# YOUR ASSIGNMENT:
For the string "will", state the number of lines in the data that contain it, and nothing else.

● ● ● ● ● ● ●

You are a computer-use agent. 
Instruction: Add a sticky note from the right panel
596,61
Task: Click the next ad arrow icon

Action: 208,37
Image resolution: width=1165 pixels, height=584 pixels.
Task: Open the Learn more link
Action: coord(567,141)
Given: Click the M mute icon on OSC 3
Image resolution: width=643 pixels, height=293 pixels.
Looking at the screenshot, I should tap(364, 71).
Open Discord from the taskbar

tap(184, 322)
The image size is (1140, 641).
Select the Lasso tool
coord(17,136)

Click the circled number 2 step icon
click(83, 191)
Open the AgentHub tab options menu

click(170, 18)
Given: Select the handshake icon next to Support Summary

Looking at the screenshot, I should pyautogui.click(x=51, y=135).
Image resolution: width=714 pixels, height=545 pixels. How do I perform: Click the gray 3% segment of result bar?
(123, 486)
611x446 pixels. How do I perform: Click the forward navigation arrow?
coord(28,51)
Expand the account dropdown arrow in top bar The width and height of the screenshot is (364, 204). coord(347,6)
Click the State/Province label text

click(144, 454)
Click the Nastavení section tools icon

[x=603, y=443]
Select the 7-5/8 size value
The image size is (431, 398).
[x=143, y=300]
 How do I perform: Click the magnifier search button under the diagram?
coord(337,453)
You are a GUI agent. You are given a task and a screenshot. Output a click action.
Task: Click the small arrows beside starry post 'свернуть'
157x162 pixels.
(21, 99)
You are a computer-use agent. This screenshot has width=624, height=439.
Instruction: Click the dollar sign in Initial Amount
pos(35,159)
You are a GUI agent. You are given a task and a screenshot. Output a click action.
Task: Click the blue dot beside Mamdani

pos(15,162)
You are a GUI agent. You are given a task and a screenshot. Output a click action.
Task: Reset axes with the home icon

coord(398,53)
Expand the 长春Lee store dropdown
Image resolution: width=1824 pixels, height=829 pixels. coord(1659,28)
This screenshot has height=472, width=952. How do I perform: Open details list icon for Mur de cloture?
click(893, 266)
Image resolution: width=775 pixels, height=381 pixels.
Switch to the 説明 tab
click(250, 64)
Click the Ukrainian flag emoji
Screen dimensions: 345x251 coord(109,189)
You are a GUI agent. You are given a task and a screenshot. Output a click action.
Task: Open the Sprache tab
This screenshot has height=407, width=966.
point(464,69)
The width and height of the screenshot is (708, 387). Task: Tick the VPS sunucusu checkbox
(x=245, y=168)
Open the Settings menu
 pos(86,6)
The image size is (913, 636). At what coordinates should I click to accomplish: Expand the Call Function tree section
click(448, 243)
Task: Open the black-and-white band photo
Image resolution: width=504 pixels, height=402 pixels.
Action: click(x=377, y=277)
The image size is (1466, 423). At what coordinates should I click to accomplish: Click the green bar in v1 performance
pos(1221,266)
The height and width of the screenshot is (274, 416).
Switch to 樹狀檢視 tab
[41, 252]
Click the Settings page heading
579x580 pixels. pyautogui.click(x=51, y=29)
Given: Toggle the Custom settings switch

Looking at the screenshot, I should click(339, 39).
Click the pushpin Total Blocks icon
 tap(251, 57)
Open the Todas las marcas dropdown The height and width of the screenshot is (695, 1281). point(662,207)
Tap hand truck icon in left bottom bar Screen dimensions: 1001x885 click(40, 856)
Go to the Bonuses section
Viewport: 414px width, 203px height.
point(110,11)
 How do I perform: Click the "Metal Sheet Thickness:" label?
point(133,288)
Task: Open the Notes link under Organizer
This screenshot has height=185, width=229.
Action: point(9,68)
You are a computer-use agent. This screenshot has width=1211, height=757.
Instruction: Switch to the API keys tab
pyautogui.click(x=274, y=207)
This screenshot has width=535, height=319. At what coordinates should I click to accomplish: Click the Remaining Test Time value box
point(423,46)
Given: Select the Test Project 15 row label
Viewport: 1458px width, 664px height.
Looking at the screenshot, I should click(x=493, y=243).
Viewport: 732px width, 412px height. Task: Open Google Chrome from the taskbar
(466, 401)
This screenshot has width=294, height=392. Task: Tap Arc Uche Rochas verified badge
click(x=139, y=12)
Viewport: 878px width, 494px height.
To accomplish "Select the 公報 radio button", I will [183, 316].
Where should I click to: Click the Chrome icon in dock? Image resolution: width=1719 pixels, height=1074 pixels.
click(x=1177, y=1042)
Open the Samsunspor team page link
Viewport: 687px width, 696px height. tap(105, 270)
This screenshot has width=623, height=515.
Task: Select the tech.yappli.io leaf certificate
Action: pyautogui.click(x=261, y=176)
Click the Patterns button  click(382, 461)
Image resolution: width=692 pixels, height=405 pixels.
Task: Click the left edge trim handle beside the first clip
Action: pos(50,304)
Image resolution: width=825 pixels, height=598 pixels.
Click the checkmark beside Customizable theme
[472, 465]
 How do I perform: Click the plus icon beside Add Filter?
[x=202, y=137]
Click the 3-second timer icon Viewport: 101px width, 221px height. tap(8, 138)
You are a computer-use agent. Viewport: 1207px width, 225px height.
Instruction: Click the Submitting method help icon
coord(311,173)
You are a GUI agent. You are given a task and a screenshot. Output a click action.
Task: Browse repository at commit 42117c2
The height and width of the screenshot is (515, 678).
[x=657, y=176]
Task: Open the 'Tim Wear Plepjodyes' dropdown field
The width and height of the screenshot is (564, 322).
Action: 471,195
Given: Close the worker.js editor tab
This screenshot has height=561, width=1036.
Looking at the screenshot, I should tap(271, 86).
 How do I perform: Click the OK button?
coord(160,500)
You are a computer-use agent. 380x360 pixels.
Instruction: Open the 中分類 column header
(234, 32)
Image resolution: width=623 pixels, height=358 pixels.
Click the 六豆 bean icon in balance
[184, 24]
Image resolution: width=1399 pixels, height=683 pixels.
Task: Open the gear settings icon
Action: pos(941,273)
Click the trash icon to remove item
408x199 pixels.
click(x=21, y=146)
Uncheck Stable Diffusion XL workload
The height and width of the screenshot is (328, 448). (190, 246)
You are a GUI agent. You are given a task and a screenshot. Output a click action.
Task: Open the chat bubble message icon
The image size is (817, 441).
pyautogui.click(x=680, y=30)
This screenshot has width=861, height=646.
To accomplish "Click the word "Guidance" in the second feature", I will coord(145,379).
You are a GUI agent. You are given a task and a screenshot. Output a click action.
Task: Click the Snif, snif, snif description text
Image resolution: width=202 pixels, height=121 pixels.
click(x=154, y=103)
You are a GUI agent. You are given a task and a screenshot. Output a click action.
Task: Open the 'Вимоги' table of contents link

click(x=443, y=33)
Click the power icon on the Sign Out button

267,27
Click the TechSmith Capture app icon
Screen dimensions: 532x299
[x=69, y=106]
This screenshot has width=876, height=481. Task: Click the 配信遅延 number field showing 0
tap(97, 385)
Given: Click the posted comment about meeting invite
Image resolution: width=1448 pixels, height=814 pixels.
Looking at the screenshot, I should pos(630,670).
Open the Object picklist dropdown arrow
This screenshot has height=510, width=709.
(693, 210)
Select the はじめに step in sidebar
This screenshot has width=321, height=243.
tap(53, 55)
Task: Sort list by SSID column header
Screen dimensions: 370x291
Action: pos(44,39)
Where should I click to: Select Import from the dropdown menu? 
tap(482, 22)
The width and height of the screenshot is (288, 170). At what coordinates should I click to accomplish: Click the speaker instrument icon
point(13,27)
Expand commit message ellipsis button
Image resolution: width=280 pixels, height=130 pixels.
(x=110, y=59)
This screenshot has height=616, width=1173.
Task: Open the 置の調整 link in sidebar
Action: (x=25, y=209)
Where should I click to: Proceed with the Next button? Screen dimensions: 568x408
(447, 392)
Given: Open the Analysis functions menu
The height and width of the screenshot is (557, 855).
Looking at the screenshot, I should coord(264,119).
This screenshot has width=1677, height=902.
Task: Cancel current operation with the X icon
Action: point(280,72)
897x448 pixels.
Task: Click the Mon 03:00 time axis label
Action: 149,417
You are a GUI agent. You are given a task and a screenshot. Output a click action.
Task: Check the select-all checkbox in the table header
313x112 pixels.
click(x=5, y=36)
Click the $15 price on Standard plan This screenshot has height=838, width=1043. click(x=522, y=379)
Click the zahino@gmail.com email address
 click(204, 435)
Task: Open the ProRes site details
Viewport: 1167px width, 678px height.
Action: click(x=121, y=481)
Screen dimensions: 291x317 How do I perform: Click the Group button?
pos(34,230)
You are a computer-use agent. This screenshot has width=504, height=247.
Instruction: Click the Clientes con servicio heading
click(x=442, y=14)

● ● ● ● ● ● ●

# RESPONSE BELOW:
2